As she sees it, science must be Christianized, much as the Hermetica had to be Christianized during the Renaissance. Which necessitates "finding" a hidden narrative that will explain how this useful tool ended up in the wrong hands, and why it must be taken back. (Kimball may try to disagree, but how can she? I've made an analogy, and everyone knows those are logically unanswerable.)

Just to prove that I, too, can dig idly through old books, I'll leave you with this passage from Henry Corbin's "The Imago Templi in Confrontation with Secular Norms":
[S]ince the hidden meaning is nothing other than the letter raised or transmuted into symbol, and perceived henceforth on the level of the imaginal world, the symbol itself is no longer something which hides the thing symbolized. It is, quite simply, the form assumed on this level by the transcendent reality, and this form is this reality. Thus, instead of allegory, one could perhaps speak of tautegory.

4 comments:

Spiny Norman said...

You really need to put up a tip jar. I feel terrible reading your work and not paying for it. So many times I have paid so much more to read prose that I enjoyed so much less...

Spiny Norman said...

This is definitely my favorite part:

"Though taught under the guise of empirical science, naturalistic evolution is really a spiritual concept whose taproot stretches back to the dawn of history."

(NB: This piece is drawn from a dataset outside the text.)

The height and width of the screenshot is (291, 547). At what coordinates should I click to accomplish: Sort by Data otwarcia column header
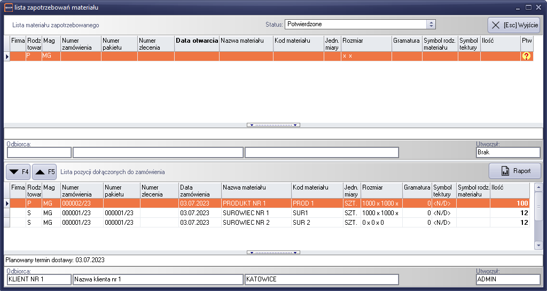pyautogui.click(x=197, y=41)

History begins in the deepest chambers of the Mole People.

Jazzbumpa said...

Or, in really short short:

Know energy, know Christ; no energy, no Christ.

Though, I am literally both sick and tired, so I might have the whole thing backwards.

Also, as a gray-haired old man on a fixed income, I actually feel quite good about reading your work and not paying for it.

But the mole people frighten me, in some vaguely pantheist-Rosicrucian fashion.

Cheers!
JzB the conclusion-defining, inner-gnostic, hyphen-loving trombonsit

chris said...

Spiny Norman, tip jar, yes.

I did not get out of the boat (renewamerica? nothanks) but I was sad to see no mention of the Lizard People and the true meaning of Teh Rapture. One can only hope that Ms. Kimball's scholarship does not lead her too much farther off the one true path.

Other than that, she spells quite well, a fact which I'm sure will be noted by her fans.